◆ **TASKS TO CARRY OUT**:
1 – In the vape starter kit thread, what does Andre say the mod looks like?
2 – Continue the forum thread about the DTZC vape starter kit from the point where it stops.

◆ **SOURCE TEXT**:
┌────────

# DTZC Vape Starter Kit



## Vapegilius995 (27/11/16)

Any idea about this vape on takealot... Cant find anything about it online.

http://www.takealot.com/dtzc-vape-starter-kit-white/PLID41391570


----------



## Andre (27/11/16)

Vapegilius995 said:


> Any idea about this vape on takealot... Cant find anything about it online.
> 
> http://www.takealot.com/dtzc-vape-starter-kit-white/PLID41391570


The mod looks like a rebranded eleaf iStick 30W.
The atty I do not recognize, but see no spare coils or spares for it on the site. Could be problematic.

Reactions: Like 1 | Agree 2


----------



## Gazzacpt (27/11/16)

Andre said:


> The mod looks like a rebranded eleaf iStick 30W.

└────────

◆ **GIVEN DATA**:
┌────────

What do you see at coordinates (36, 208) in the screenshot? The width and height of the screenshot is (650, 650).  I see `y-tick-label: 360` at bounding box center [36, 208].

└────────

◆ **SET OF ANSWERS**:
1 – A rebranded eleaf iStick 30W.

2 –
> The atty I do not recognize, but see no spare coils or spares for it on the site. Could be problematic.






That description is k@k funny. 
I wonder what "0.4 over Europe" means.
My guess is a melo type tank.

Sent from my SM-A510F using Tapatalk

Reactions: Funny 1


----------



## Vapegilius995 (27/11/16)

Lol yeah ....to bad it would be a good deal


----------



## BumbleBee (27/11/16)

I found the tank here, also no mention of which coils this uses.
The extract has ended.